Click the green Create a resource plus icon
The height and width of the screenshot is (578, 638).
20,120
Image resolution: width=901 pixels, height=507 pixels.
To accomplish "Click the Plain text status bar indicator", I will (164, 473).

________________

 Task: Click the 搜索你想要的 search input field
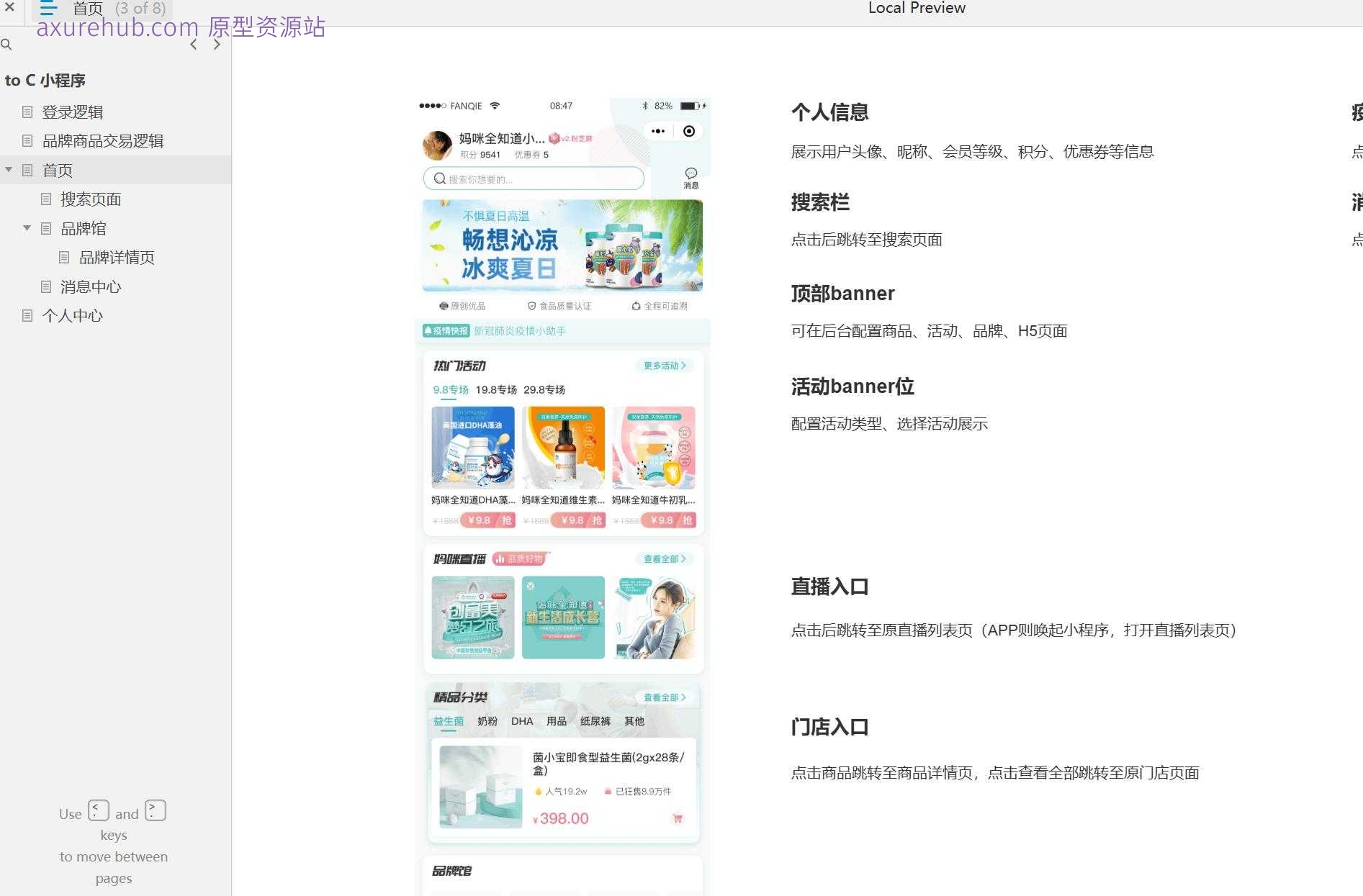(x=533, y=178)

________________

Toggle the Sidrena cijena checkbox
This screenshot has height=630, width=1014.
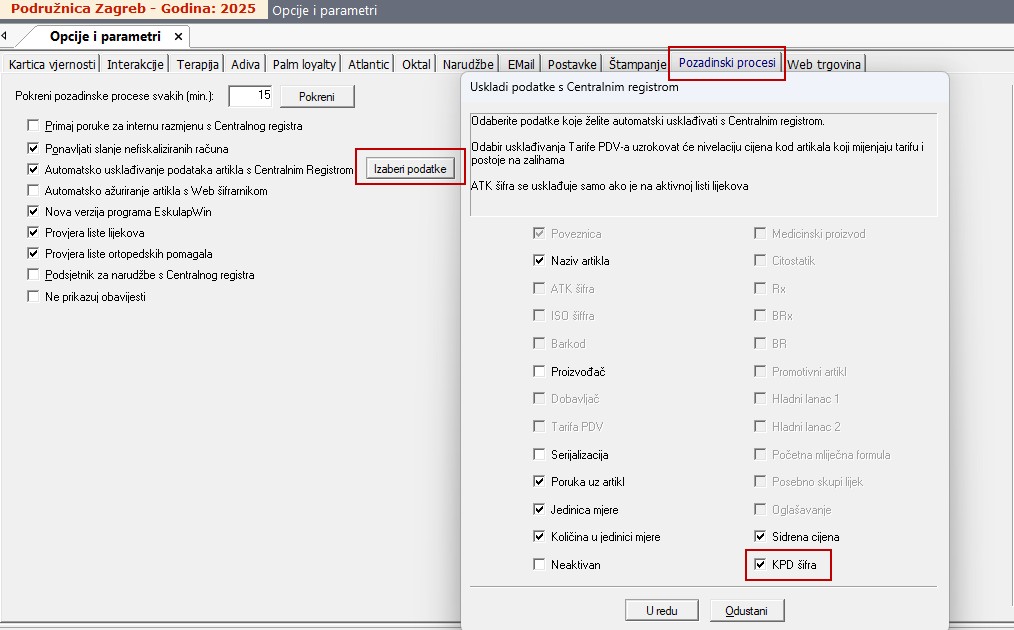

________________

__The problem__: Can you write out the records word for word, from the line containing "Click the green Create a resource plus icon" down through the line containing "will (164, 473).", including both of those lines?

__Task answer__:
Click the green Create a resource plus icon
The height and width of the screenshot is (578, 638).
20,120
Image resolution: width=901 pixels, height=507 pixels.
To accomplish "Click the Plain text status bar indicator", I will (164, 473).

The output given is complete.